From the religious section of the Boston Globe

Threatened with excommunication, Tony Flannery holds firm to his beliefs

October 29, 2014
Tony Flannery has done what few of us could. He sacrificed his career and his passion for his principles. It’s been anything but easy.

All four of the Galway Flannerys joined religious orders. The three priests and one nun were the children of an ambitious Irish mother who well understood that an affordable religious education was her best hope of saving them from poverty.

“So I was third on the conveyor belt,” says Flannery, now 67, who grew up to love his Catholic faith, his Church, and his work as a Redemptorist preacher traveling from Irish parish to Irish parish holding revivals to renew that faith. He would have celebrated 50 years in religious life this year, save for this: For years now, he has very publicly spoken out against the Church’s stands on the origins of the priesthood, ordaining women to it, contraception, and gays – some of the same issues cardinals debated and commented on publicly at the synod in Rome.

But Francis was not yet pope when Flannery’s Vatican superiors began their investigation.

When they insisted he sign a paper renouncing those views, he refused. When they told him to keep silent, he refused again.

So two years ago, the Vatican stripped Flannery of his ministry. Last year he said he was threatened with excommunication for heresy, a word that conjures up images of Joan of Arc burned at the stake. And on Monday, this ousted itinerant preacher told his story at a friend’s home in the West Roxbury neighborhood of Boston.

“I love preaching,” he said. “I still love the Church.”

But his censure has at least done this: turned Flannery into an even bigger celebrity in Ireland, where he’s already known for his writing and his nine books on faith and Catholicism. And now he’s in the midst of an 18-city, American preaching and listening tour sponsored by a coalition of reform and progressive Catholic groups including Call To Action, Catholics United, Catholics in Alliance, Future Church, and the National Coalition of American Nuns.

He’ll be speaking at just one Catholic Church. That’s in Minneapolis. Mostly he’ll speak at Protestant churches or in union halls and public buildings from Boston to Chicago to Seattle, telling his story again and listening to faithful but frustrated Catholics tell theirs.
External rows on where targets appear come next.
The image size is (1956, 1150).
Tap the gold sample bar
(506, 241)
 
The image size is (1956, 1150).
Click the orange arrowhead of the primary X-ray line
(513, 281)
Flannery said Monday he was ordained amidst Vatican II’s hopes for a more open Church willing to hear and respond to the laity. Then he lived through 40 years “of disappointment, when the main thing we heard from Church authorities was about law, what you could and couldn’t do, like the Pharisees in the New Testament,” he said, who were always fretting over minute details of Jewish law. “And not seeing how ridiculous the whole thing was, or how appalling it is to withhold the Eucharist instead of seeing it as nourishment for our weakness.”

Flannery has spoken and written, in words that often echo Francis, about the need for a more welcoming and merciful Church, one that treats women as equals and does not demonize sex. He is one of the founders of the Irish Association of Catholic Priests, an association of about 1,100 reform-minded priests who’ve also been willing, like Flannery, to speak to the media, challenge the Church, and bemoan, for example, the loneliness of celibacy.

“Oh,” Flannery said Monday, “when I see children, when I see grandchildren, I think, ‘it would have been nice ….

His association is totally independent from the Church and unlike anything in the United States, where dissenting priests mostly keep their complaints, quietly, to themselves.

Looking back, says Flannery, it was naïve not to expect some blowback. Still, he was a surprised that the mighty Congregation for the Doctrine of the Faith, under Pope Benedict, even noticed him. “I’m the only priest in Ireland who’s out of ministry for heresy,” he said. Other priests are out of ministry, too, but because of Ireland’s decades-long priestly sex abuse scandal. One can’t help comparing the swift ferocity of the hierarchy’s actions against Flannery with its slowness to act against hundreds of child-abusing Irish priests. Meeting Tony Flannery, one can’t help but notice, too, the sad irony here: The Church sought to silence a priest whose ministry had attracted disillusioned souls back to that very same Church. You can understand why he did so well. Tony Flannery comes across as a kind, compassionate and thoughtful man — and a man still wistful for the priestly vocation he has lost.

Flannery thinks he may not have been censured under Francis, “but who knows.” He said many have written to Francis on his behalf. There is no word on any reconsideration of his case. Yet Flannery is a huge Francis fan. “I think he’s trying desperately hard to make change,” he said. “We’re praying he lives long enough to get some reforms through,” ones not easily jettisoned by his successor.

Among those reforms: a dramatic change of emphasis. The point of being a Catholic, says Flannery, is not citing from memory “The Catechism of the Catholic Church.” The point is “to follow the gospels. To follow Jesus, and the big thing about Jesus was the way he accepted and loved everybody.” Misfits, sinners, prostitutes, thieves, the sick, the outcast, the desperately poor. “That’s what drew people to him. That has to be the core of the Christian message. That’s what we’re hoping for.”